How to Help as a Parent

Sexual misconduct can happen to anyone. As parents, guardians and family members, it can be very difficult and overwhelming to hear your student has been sexually assaulted. When it happens, it can be hard to know how to act or what to say. Every person responds differently to sexual assault. Common emotions can include feelings of fear, distress, humiliation, anger, confusion, numbness, and guilt. The single most important thing you can do is help your student feel safe and supported. It is important your student be allowed to express and process through their feelings without the fear of having these feelings invalidated or dismissed. 

What can you do

Believe what your student tells you (even if they sometimes doubt themselves, their memories are vague, or if what they tell you sounds extreme). Don't become frustrated if the story changes. The details will likely come out in bits and pieces.  Allow them to disclose information at their own pace. Do not place blame on your student for the sexual assault, and don't pressure them to talk. By letting them set the pace, you show that you are focused on your student's needs. Remember every person's healing process is unique.

Listen and help your student process through all of the confusing and painful feelings. Validate her/his anger, pain, and fear. These are natural responses need to be felt, expressed, and heard. Validate the damage (all sexual abuse and rape is harmful, even if there are no physical scars or visible indicators of struggle).

Talk with your student about taking the necessary steps they may need to take to protect and ensure their safety.

Provide your student with resources where they can discuss options so that they can make an informed decision about what to do next.

Discuss options and ask them what they want to do next. This may or may not include contacting an advocate and/or the police. Reporting a sexual assault crime is often a very difficult, long, and painful process for survivors. It is not an appropriate option for everyone, but a trained advocate can help your student navigate the options.

Help your student get the professional care and support they may need. Counseling can be very helpful in assisting your student and you through the healing process of coping with the sexual assault. Seek immediate professional help if your student displays any suicidal behaviors or if you are worried about their emotional or physical well-being.

Be Open.  Let them know you are open to talk about anything, even if it is uncomfortable. It is okay to tell your student this is a difficult topic for you to talk about.

Encourage your student to seek medical attention, but understand that your student has the right to decide what medical attention is necessary. Your student may opt to seek care and do an evidence collection kit at the local hospital, seek preventative STD treatment or choose to do nothing at this time. Whatever the choice, it's important that your student make their own choices as a way to regain control of their body.

Control your own emotions.  If you show great emotion, your student may find it harder to talk with you and may even feel guilty for upsetting you. Share your feelings, but make sure your feelings don't overwhelm your student's feelings. As a loved one of a survivor, you may have reactions of anger, sadness, and shame. Find a supportive person or counselor with whom you can share your strong feelings with so that your conversations with your student can focus on their needs.

Separate the anger you may feel at your student for having broken any rules or using poor judgment from the anger you feel about the situation. The offender is the only one responsible for the assault. No matter how badly you need to vocalize your anger, don't vent it on your student or other family members.

Recognize your student's need for privacy. Their boundaries have been violated and reclaiming personal space is important. Respect the time and space it takes to heal after a sexual assault.

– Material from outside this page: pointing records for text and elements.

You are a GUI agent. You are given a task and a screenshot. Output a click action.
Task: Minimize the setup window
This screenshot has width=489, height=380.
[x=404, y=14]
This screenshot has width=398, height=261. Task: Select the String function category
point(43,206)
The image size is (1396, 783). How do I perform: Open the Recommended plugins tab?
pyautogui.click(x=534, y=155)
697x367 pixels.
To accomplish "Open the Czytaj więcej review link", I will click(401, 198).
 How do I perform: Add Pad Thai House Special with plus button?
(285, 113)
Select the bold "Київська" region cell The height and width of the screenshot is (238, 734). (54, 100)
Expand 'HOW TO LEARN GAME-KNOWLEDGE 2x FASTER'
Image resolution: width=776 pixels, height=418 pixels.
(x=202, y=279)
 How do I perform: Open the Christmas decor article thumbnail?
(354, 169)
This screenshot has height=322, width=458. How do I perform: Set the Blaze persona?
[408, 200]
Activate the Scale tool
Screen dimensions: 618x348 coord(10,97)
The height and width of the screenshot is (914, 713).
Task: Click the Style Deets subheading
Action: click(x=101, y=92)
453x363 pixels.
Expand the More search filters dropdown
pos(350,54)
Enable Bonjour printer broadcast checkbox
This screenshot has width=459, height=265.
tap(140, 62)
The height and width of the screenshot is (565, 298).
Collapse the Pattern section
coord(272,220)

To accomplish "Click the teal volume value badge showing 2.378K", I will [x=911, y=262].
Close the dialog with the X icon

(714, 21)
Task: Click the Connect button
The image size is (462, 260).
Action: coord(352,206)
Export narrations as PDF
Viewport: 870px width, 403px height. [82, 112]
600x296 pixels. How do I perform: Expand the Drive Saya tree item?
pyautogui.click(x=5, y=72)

Take care of yourself. Educate yourself about sexual misconduct and the healing process. As you provide support for your student, it's also important to pay attention to how the information that you learn impacts you. Realize when you've reached your own limitations, and encourage your student to talk to a professional. Many people will feel frustrated because they were unable to protect their student. It's ok to feel angry, depressed, helpless and/or overwhelmed when someone we love is hurt.  If you find yourself feeling this way, consider getting help. Your local crisis center can be a free and confidential place to talk about your feelings and get referrals to local mental health counselors that have experience working on these issues.